Tendance marché : l’Algérie dispose des fonds pour son programme d’infrastructures
Elu pour un troisième mandat de cinq ans, le 9 avril, le président Bouteflika s’est engagé à rattraper le retard de son pays en matière d’infrastructures.
Ainsi, après un premier plan quinquennal (2005-2009) de 180 milliards de dollars, un deuxième programme de cinq ans (2010-2014), d’un montant de 150 milliards, a été annoncé. Une bonne nouvelle, sans doute, mais comme le remarquait un opérateur économique à Alger, rencontré à l’occasion d’une vaste enquête du MOCI sur l’Algérie (à paraître jeudi 28 mai dans le N° 1844 du magazine), « le gouvernement n’a pas encore détaillé le nouveau plan et nous ne savons pas quelle sera la part des reports d’un programme à l’autre ». Seules certitudes, précise-t-on à la Mission économique à Alger, il projette la construction de 15 à 20 barrages.

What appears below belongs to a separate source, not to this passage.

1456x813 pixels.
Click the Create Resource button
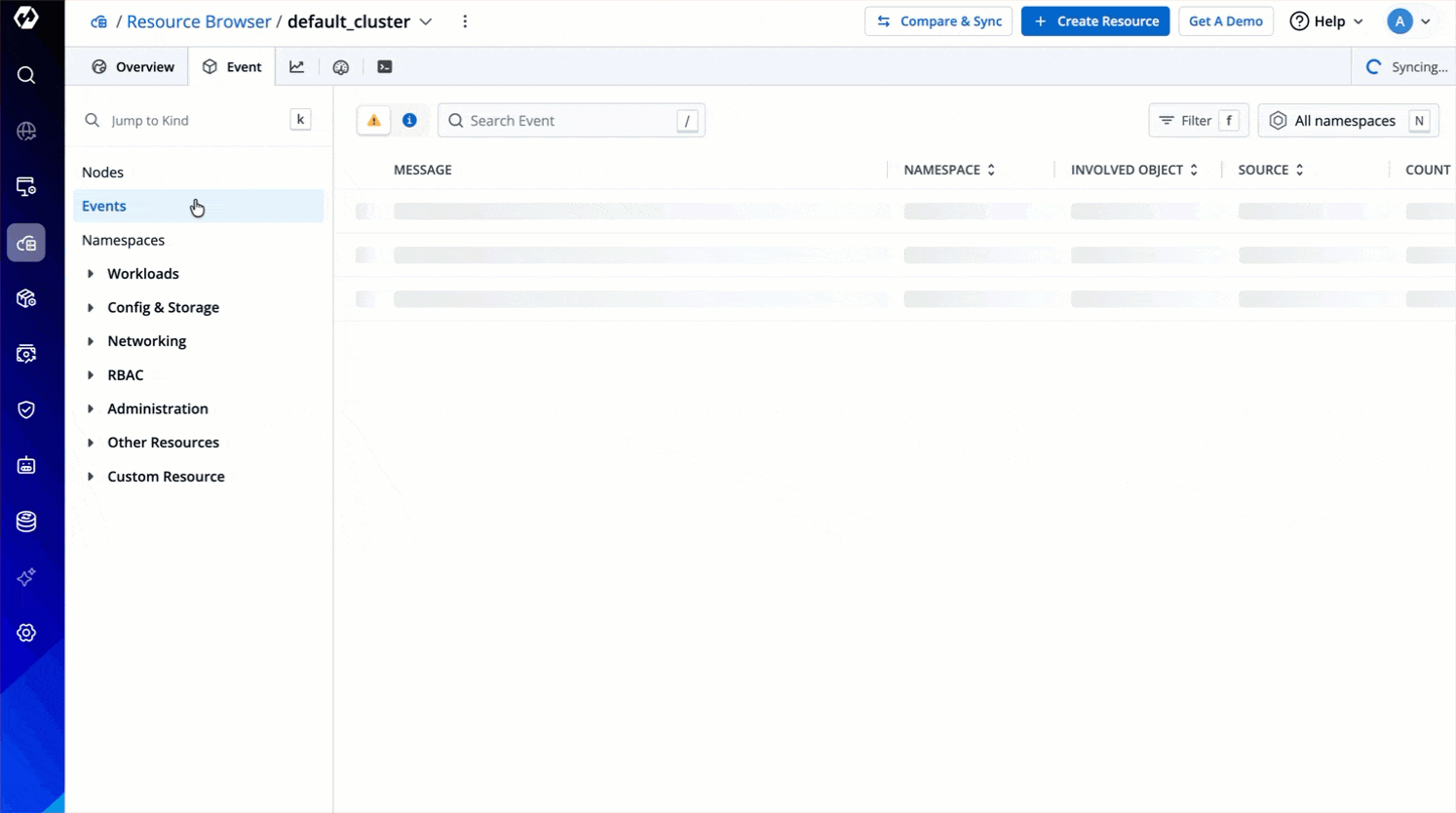pos(1094,21)
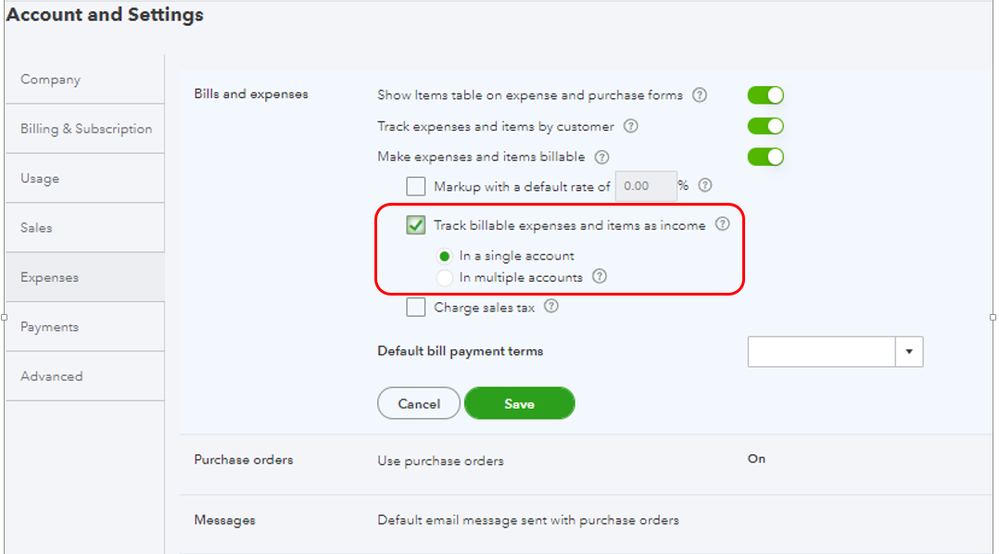Open help icon next to markup percent

point(705,185)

Autre ambition, le transfert de l’eau des nappes fossiles du Sahara septentrional jusqu’aux grandes villes des Hauts Plateaux. Enfin, le raccordement aux réseaux d’eaux urbains de certaines des 14 unités de dessalement d’eau existantes, en construction ou en phase de lancement.
Les experts estiment que l’Algérie dispose de ressources financières suffisantes pour alimenter son programme pendant les trois années à venir. Ils estiment, par ailleurs, que ce pays devra accepter plus largement les investisseurs étrangers et adopter le système des concessions.
Il n’y aurait, selon eux, d’autres solutions pour diversifier l’économie, à commencer dans les produits dérivés des hydrocarbures, par exemple les gaz industriels, ou les demi-produits chimiques et les mines.